(What this task involves): Make an exact copy of all the entries shown below.

___ Material for this task ___

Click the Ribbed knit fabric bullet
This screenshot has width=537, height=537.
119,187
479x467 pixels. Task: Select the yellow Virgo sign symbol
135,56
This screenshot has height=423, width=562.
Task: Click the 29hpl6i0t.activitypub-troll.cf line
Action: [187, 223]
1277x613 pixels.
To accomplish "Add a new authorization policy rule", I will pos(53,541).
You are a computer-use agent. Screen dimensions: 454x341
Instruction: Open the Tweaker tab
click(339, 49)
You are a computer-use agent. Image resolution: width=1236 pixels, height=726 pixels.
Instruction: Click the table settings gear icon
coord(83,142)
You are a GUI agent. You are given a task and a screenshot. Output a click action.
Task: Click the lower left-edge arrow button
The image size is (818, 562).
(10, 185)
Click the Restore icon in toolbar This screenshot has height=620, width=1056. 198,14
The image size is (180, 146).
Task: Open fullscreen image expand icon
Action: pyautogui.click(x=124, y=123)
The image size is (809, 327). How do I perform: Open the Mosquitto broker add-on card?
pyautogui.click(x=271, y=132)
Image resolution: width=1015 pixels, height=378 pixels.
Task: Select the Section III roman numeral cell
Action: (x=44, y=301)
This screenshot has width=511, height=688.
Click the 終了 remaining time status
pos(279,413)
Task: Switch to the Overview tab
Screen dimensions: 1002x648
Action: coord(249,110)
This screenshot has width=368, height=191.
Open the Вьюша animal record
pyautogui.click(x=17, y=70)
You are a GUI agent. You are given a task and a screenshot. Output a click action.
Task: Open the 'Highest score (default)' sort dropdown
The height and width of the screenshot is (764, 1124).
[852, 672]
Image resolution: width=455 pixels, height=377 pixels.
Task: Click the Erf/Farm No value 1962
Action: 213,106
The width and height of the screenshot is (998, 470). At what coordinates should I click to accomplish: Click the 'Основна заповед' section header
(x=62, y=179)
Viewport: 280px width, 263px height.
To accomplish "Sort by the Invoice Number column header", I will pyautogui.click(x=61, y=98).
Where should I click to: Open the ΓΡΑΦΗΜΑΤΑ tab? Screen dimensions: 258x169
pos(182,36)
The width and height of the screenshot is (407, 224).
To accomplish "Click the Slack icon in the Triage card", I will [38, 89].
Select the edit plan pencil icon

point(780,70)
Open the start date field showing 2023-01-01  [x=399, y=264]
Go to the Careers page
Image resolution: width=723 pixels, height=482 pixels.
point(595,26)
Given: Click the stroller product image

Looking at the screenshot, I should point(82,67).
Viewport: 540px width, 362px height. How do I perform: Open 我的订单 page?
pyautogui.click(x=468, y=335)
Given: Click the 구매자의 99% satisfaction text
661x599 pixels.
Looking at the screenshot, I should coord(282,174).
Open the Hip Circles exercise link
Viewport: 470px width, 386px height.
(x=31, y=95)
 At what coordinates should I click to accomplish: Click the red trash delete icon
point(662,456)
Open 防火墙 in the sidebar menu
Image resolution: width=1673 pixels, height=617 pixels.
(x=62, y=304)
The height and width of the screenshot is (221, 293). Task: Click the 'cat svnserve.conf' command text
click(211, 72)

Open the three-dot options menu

___

(Completed task):
Click the Ribbed knit fabric bullet
This screenshot has width=537, height=537.
119,187
479x467 pixels. Task: Select the yellow Virgo sign symbol
135,56
This screenshot has height=423, width=562.
Task: Click the 29hpl6i0t.activitypub-troll.cf line
Action: [187, 223]
1277x613 pixels.
To accomplish "Add a new authorization policy rule", I will pos(53,541).
You are a computer-use agent. Screen dimensions: 454x341
Instruction: Open the Tweaker tab
click(339, 49)
You are a computer-use agent. Image resolution: width=1236 pixels, height=726 pixels.
Instruction: Click the table settings gear icon
coord(83,142)
You are a GUI agent. You are given a task and a screenshot. Output a click action.
Task: Click the lower left-edge arrow button
The image size is (818, 562).
(10, 185)
Click the Restore icon in toolbar This screenshot has height=620, width=1056. 198,14
The image size is (180, 146).
Task: Open fullscreen image expand icon
Action: pyautogui.click(x=124, y=123)
The image size is (809, 327). How do I perform: Open the Mosquitto broker add-on card?
pyautogui.click(x=271, y=132)
Image resolution: width=1015 pixels, height=378 pixels.
Task: Select the Section III roman numeral cell
Action: (x=44, y=301)
This screenshot has width=511, height=688.
Click the 終了 remaining time status
pos(279,413)
Task: Switch to the Overview tab
Screen dimensions: 1002x648
Action: coord(249,110)
This screenshot has width=368, height=191.
Open the Вьюша animal record
pyautogui.click(x=17, y=70)
You are a GUI agent. You are given a task and a screenshot. Output a click action.
Task: Open the 'Highest score (default)' sort dropdown
The height and width of the screenshot is (764, 1124).
[852, 672]
Image resolution: width=455 pixels, height=377 pixels.
Task: Click the Erf/Farm No value 1962
Action: 213,106
The width and height of the screenshot is (998, 470). At what coordinates should I click to accomplish: Click the 'Основна заповед' section header
(x=62, y=179)
Viewport: 280px width, 263px height.
To accomplish "Sort by the Invoice Number column header", I will pyautogui.click(x=61, y=98).
Where should I click to: Open the ΓΡΑΦΗΜΑΤΑ tab? Screen dimensions: 258x169
pos(182,36)
The width and height of the screenshot is (407, 224).
To accomplish "Click the Slack icon in the Triage card", I will [38, 89].
Select the edit plan pencil icon

point(780,70)
Open the start date field showing 2023-01-01  [x=399, y=264]
Go to the Careers page
Image resolution: width=723 pixels, height=482 pixels.
point(595,26)
Given: Click the stroller product image

Looking at the screenshot, I should point(82,67).
Viewport: 540px width, 362px height. How do I perform: Open 我的订单 page?
pyautogui.click(x=468, y=335)
Given: Click the 구매자의 99% satisfaction text
661x599 pixels.
Looking at the screenshot, I should coord(282,174).
Open the Hip Circles exercise link
Viewport: 470px width, 386px height.
(x=31, y=95)
 At what coordinates should I click to accomplish: Click the red trash delete icon
point(662,456)
Open 防火墙 in the sidebar menu
Image resolution: width=1673 pixels, height=617 pixels.
(x=62, y=304)
The height and width of the screenshot is (221, 293). Task: Click the 'cat svnserve.conf' command text
click(211, 72)

Open the three-dot options menu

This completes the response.